- Born: 1957 (age 68–69) Greytown, KwaZulu-Natal, South Africa
- Other name: Khosi Xaba
- Education: University of the Witwatersrand
- Occupations: Poet and short-story writer
- Employer: University of Johannesburg
- Awards: South African Literary Awards Short Story Award

= Makhosazana Xaba =

South African poet (born 1957)

Makhosazana Xaba (born 10 July 1957) is a South African poet and short-story writer. She trained as a nurse and has worked a women's health specialist in NGOs, as well as writing on gender and health. She is Associate Professor of Practice in the Faculty of Humanities at the University of Johannesburg.

==Biography==
Makhosazana (Khosi) Xaba was born in Greytown, KwaZulu-Natal, South Africa, to Glenrose Nomvula Mbatha and Rueben Bejanmin Xaba, the second of five children. She has an MA degree in creative writing from the University of the Witwatersrand (Wits University) and is working on a biography of Noni Jabavu.

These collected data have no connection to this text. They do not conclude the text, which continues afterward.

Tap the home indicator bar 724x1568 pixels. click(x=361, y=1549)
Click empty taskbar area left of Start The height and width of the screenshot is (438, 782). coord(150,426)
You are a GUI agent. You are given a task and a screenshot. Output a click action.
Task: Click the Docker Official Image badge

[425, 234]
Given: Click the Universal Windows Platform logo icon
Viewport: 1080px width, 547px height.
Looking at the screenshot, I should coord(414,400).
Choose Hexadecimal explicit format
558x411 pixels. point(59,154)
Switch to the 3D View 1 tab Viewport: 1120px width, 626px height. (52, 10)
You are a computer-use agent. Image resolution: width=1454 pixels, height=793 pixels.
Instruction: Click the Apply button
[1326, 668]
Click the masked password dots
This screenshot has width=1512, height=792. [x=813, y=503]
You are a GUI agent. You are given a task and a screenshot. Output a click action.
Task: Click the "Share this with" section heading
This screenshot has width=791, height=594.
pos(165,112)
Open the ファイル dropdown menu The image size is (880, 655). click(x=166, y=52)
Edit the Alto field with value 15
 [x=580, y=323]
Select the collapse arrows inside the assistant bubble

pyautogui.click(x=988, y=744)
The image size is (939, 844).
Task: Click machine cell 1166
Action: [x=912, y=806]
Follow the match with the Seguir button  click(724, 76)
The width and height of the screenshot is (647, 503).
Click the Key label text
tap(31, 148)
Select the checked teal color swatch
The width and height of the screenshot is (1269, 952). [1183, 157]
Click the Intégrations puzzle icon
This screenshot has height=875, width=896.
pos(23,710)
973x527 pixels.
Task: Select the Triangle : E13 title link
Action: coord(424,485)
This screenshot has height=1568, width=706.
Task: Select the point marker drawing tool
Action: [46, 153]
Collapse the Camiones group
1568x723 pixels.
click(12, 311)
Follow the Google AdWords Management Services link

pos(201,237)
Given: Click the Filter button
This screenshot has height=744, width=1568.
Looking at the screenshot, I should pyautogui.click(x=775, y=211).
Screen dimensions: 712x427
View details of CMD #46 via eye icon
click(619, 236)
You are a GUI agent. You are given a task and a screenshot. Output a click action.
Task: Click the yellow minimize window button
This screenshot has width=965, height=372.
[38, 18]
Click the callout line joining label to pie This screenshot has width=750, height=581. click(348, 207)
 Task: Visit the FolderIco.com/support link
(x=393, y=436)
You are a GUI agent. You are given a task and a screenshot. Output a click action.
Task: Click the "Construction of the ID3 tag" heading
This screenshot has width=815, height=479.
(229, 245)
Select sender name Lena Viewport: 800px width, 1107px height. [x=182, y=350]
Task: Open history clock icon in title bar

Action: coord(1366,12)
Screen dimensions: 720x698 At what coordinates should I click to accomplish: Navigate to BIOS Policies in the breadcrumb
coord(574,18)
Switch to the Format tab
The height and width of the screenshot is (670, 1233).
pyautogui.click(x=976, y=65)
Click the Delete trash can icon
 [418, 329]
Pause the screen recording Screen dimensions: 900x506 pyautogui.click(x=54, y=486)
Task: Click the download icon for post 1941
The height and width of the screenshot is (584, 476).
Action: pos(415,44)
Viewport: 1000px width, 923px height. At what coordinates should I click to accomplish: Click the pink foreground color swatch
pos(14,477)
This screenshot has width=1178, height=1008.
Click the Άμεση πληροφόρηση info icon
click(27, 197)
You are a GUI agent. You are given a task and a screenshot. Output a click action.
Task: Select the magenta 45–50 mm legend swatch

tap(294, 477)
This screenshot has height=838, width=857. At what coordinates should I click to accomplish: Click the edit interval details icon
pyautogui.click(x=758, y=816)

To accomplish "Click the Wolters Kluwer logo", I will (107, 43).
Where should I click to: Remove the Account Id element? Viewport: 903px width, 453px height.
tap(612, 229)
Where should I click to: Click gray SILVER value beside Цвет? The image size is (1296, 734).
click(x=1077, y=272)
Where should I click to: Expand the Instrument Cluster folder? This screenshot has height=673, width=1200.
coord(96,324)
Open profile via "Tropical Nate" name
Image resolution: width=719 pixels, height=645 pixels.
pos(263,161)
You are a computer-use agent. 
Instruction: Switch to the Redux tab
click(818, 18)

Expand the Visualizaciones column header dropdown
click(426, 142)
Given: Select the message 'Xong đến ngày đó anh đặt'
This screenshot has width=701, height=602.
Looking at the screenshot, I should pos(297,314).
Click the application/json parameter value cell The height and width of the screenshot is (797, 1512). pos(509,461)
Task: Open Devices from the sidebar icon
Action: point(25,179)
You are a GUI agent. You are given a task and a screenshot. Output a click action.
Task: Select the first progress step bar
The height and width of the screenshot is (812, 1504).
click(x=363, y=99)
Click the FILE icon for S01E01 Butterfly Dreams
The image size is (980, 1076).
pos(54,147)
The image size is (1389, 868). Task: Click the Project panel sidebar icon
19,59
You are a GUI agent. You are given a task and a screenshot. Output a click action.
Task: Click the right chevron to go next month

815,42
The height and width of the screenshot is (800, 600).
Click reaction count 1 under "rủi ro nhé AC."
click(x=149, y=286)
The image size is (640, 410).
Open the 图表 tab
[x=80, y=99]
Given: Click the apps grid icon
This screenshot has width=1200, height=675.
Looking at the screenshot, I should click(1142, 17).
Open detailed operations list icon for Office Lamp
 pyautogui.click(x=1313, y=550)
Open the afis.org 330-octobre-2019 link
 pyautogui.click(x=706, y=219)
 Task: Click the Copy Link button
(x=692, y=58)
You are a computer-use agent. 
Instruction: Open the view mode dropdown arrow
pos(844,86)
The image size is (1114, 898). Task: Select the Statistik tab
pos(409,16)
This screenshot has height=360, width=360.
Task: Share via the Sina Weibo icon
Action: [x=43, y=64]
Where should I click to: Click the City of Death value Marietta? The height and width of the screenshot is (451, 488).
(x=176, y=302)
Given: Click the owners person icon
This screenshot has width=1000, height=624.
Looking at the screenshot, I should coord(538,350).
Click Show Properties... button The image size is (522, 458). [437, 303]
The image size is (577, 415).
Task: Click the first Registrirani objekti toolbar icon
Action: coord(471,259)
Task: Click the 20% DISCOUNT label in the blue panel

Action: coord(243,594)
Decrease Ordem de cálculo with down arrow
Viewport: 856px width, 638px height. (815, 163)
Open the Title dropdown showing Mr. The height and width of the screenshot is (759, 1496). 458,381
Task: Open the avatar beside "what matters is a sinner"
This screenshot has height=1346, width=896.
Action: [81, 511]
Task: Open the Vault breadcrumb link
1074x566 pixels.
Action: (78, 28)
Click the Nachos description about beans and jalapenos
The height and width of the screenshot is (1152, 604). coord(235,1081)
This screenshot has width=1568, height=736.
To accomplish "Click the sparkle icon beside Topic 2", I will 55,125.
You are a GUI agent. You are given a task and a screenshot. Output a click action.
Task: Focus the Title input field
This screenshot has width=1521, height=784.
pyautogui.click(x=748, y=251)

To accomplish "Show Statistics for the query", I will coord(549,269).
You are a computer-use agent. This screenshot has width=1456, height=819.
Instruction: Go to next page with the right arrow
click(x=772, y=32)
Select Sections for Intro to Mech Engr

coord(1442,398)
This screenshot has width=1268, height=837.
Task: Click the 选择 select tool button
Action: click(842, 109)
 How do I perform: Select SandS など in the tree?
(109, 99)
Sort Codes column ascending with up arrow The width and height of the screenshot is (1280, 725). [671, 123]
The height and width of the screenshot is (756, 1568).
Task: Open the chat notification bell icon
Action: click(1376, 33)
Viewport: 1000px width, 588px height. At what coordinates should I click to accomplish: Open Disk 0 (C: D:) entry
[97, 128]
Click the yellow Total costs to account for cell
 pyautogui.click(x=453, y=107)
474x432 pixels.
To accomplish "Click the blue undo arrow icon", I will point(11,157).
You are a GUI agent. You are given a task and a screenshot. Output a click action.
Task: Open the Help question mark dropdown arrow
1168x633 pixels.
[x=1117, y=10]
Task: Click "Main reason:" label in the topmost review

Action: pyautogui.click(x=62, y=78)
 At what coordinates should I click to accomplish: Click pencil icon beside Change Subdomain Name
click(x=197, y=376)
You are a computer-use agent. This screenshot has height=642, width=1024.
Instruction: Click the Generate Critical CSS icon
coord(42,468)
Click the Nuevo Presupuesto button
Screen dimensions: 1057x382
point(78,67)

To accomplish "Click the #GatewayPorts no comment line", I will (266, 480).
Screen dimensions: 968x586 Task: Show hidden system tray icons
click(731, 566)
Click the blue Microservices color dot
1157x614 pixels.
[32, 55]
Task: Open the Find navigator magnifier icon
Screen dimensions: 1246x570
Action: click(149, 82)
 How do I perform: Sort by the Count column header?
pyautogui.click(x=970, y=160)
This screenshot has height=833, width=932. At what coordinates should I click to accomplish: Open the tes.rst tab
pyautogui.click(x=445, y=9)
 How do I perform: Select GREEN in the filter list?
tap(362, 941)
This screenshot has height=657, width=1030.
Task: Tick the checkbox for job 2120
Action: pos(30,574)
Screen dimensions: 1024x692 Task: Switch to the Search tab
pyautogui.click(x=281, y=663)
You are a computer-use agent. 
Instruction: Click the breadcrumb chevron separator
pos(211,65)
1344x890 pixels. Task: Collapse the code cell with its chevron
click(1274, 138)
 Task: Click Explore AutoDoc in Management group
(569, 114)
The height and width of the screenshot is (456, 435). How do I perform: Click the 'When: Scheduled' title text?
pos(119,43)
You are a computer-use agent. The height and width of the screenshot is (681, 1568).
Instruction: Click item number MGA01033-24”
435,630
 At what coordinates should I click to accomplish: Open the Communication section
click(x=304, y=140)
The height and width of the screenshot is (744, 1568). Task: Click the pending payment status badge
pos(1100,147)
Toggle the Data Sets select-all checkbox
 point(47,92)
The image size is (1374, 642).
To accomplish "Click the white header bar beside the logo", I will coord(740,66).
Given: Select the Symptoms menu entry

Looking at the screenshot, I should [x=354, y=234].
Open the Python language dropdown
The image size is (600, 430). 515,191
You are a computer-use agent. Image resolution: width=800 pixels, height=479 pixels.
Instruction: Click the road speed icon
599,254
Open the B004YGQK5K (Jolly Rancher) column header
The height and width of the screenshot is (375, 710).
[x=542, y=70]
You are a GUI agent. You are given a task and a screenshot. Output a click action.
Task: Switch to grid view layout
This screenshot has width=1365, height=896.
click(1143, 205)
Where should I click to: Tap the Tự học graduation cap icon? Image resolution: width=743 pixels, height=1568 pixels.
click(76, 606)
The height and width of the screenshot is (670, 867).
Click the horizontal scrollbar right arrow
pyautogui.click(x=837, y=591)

Xaba won the Deon Hofmeyr Award for Creative Writing (2005) for her unpublished short story "Running". Her poems have appeared in publications including Timbila, Sister Namibia, Botsotso, South African Writing, Green Dragon and Echoes, and have been collected in These Hands (2005) and Tongues of Their Mothers (2008). A book of her short stories, Running and Other Stories, was published in 2013, and won the 2014 Nadine Gordimer South African Literary Awards Short Story Award.

Xaba is editor of the 2016 anthology Like the Untouchable Wind: An Anthology of Poems, about "the life, experience and visions of African lesbians".

She is also a contributor to the 2019 anthology New Daughters of Africa, edited by Margaret Busby.

In 2022, Xaba co-edited (with Bhekizizwe Peterson and Khwezi Mkhize) Foundational African Writers, a book of essays celebrating the centenaries of Peter Abrahams, Noni Jabavu, Sibusiso Nyembezi and Es'kia Mphahlele, who were all born in 1919. It was described as "a visionary project" by Carli Coetzee of the Journal of African Cultural Studies and professor Mpalive Msiska stated: "This well-crafted collection recovers the seminal position of four of the most important twenty-first-century African writers who have been absent from the canon and recalibrates the distinctive development of African literature."

With Athambile Masola, Xaba introduced the book Noni Jabavu: A Stranger at Home, a collection of Jabavu's Daily Dispatch columns, published in 2023.

In 2024, Xaba's Zulu-language translation of Frantz Fanon's final book, The Wretched of the Earth (1961), was published as Izimpabanga Zomhlaba by Inkani Books.

==Works==
- These Hands: Poems. Timbila Poetry Project, Elim Hospital, Limpopo Province, 2005. Poetry. ISBN 978-0958464086.
- Tongues of Their Mothers. Scottsville: University of KwaZulu-Natal Press, 2008. Poetry. ISBN 978-1869141448.
- Running and Other Stories. Cape Town: Modjaji Books, 2013. Fiction. ISBN 978-1920590161.

===As editor===
- (with Karen Martin) Queer Africa: New and Collected Fiction. Johannesburg: MaThoko's Books, 2013. ISBN 9781920590338.
- Like the Untouchable Wind: An Anthology of Poems. Harare: MaThoko's Books, 2016. Poetry anthology. ISBN 9781928215479.
- (with Crystal Biruk) Proudly Malawian: Life Stories from Lesbian and Gender-nonconforming Individuals. Johannesburg: MaThoko's Books, 2016. ISBN 9781928215103.
- (with Karen Martin) Queer Africa 2: New Stories. Johannesburg: MaThoko's Books, 2017. ISBN 9781928215424.
- The Alkalinity of Bottled Water. Botsotso Publishing, 2019. Poetry. ISBN 9780994708168
- Our Words, Our Worlds: Writing on Black South African Women Poets, 2000-2018. Pietermaritzburg: UKZN Press, 2019. ISBN 9781869144128.
- (With Bhekizizwe Peterson and Khwezi Mkhize) Foundational African Writers: Peter Abrahams, Noni Jabavu, Sibusiso Nyembezi and Es'kia Mphahlele. Foreword by Simon Gikandi. Johannesburg: Wits University Press, 2022. ISBN 978-1776147519.